ClawJacked Local API Exposure
Summary
Oasis Security documented OpenClaw local agent API abuse via cross-origin WebSocket exploitation, allowing a website to silently control a developer's AI agent when localhost trust, rate-limit exemptions, and auto-approved device pairing are exposed.
Why It Matters
OpenClaw is powerful specifically because it can read files, run commands, and orchestrate tools. If the local control plane becomes reachable to an attacker, the impact is not limited to data disclosure. It can become a host-compromise path.
Affected Versions
All versions prior to 2026.2.25. Fixed in version 2026.2.25 and later.
Attack Path
- Any website can issue browser JavaScript that targets the localhost gateway.
- No rate limiting on password guesses from localhost enables rapid brute-forcing.

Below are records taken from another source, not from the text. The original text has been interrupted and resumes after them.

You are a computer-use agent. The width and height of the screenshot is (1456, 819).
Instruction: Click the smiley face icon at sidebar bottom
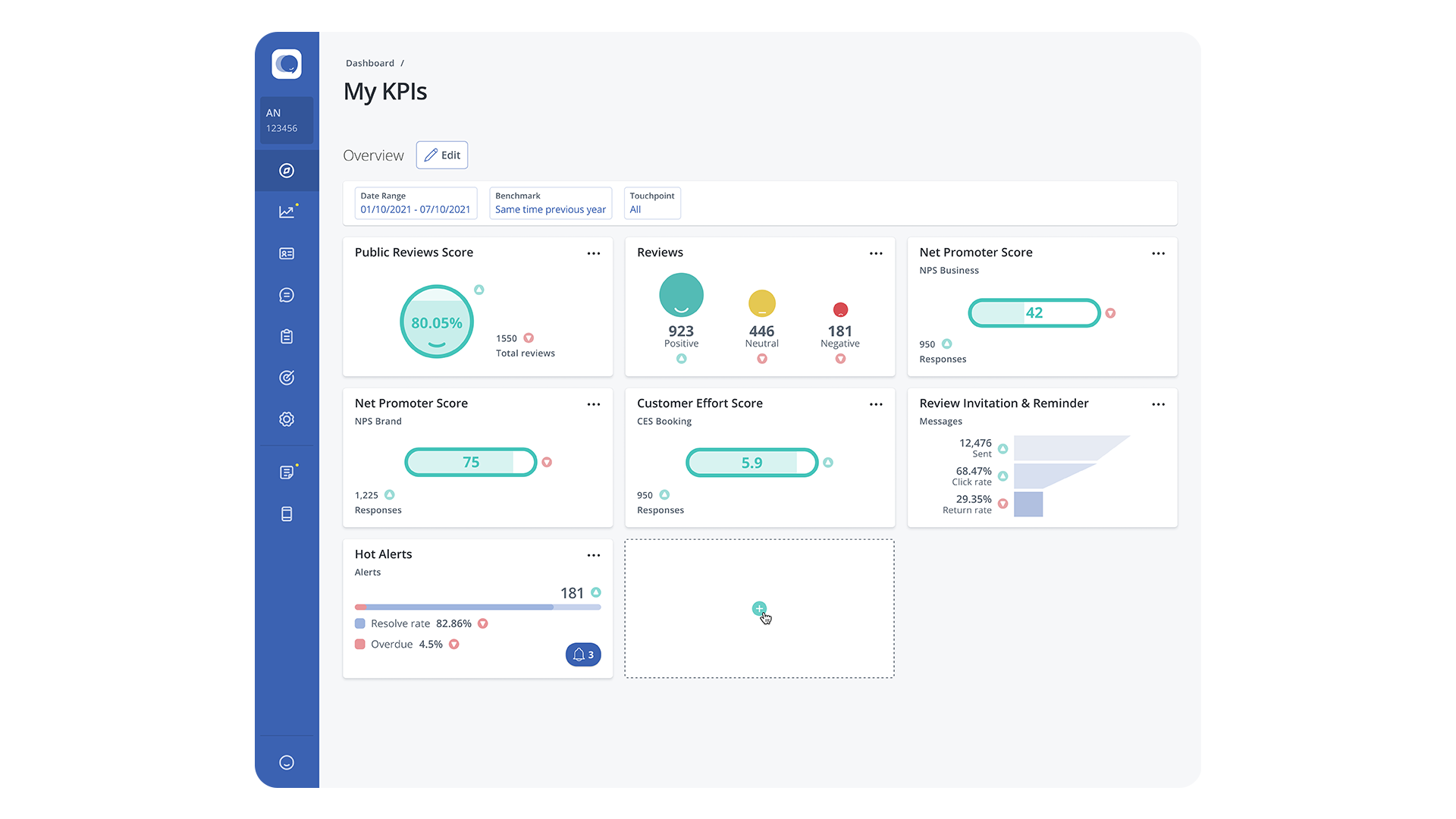click(287, 763)
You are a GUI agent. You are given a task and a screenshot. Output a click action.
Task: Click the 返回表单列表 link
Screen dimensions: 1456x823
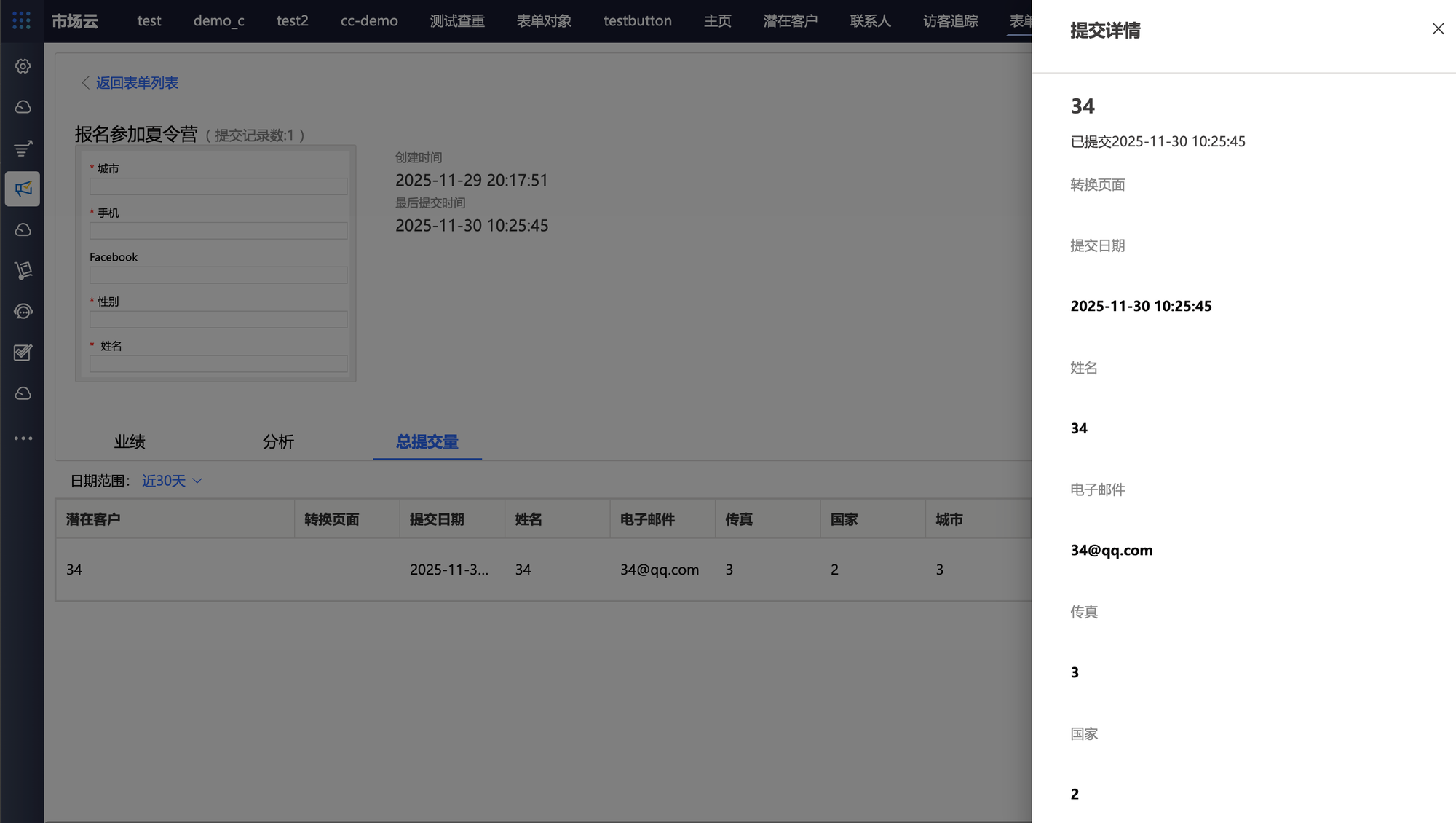(x=136, y=83)
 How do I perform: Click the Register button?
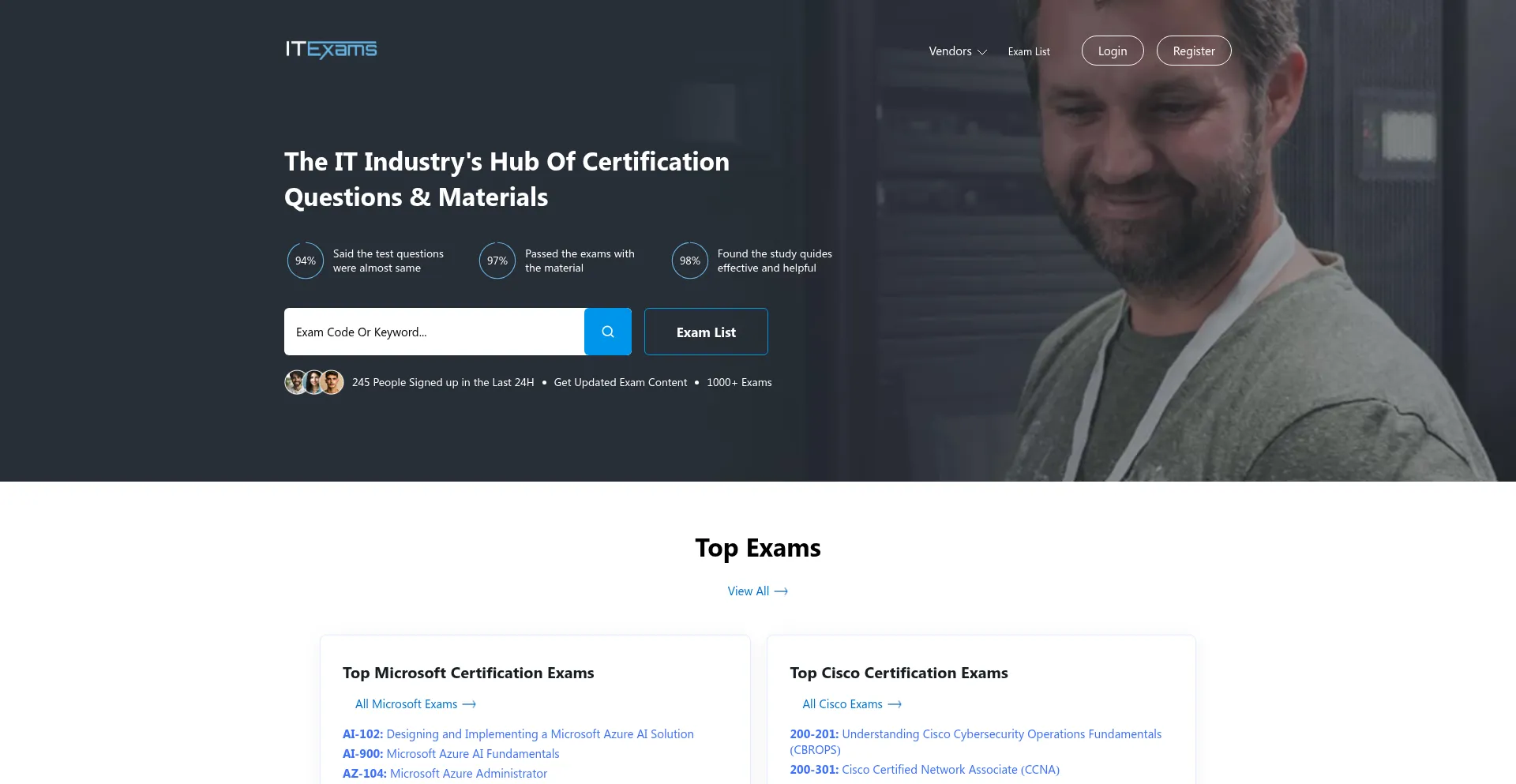tap(1193, 50)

- Gateway auto-approves localhost device registrations.
- Once authenticated, attacker gains full admin-level access: dumps configuration, enumerates connected nodes, reads logs, and issues agent actions.
- Agent runtime performs commands or file operations with the victim's local privileges.
Indicators of Compromise
- Unexpected WebSocket connections to localhost on the OpenClaw gateway port.
- Unknown device registrations in OpenClaw gateway logs.
- Unusual AI agent activity or queries.
Affected Surface
- Local agent API and gateway exposure model
- Cross-origin WebSocket handling
- Weak binding or auth assumptions
- Auto-approval of localhost device pairings
- Deployments that treat local-only access as an adequate trust boundary
Evidence
Mitigations
- Update to version 2026.2.25 or later.
- Bind gateway interfaces to loopback only unless remote access is explicitly required.
- Require token-based auth for any control plane that can trigger tools or runtime actions.
- Audit existing device registrations and access grants.
- Deny dangerous tool groups by default in messaging or shared-inbox profiles.
- Use pairing or strict allowlists for DM-style channels.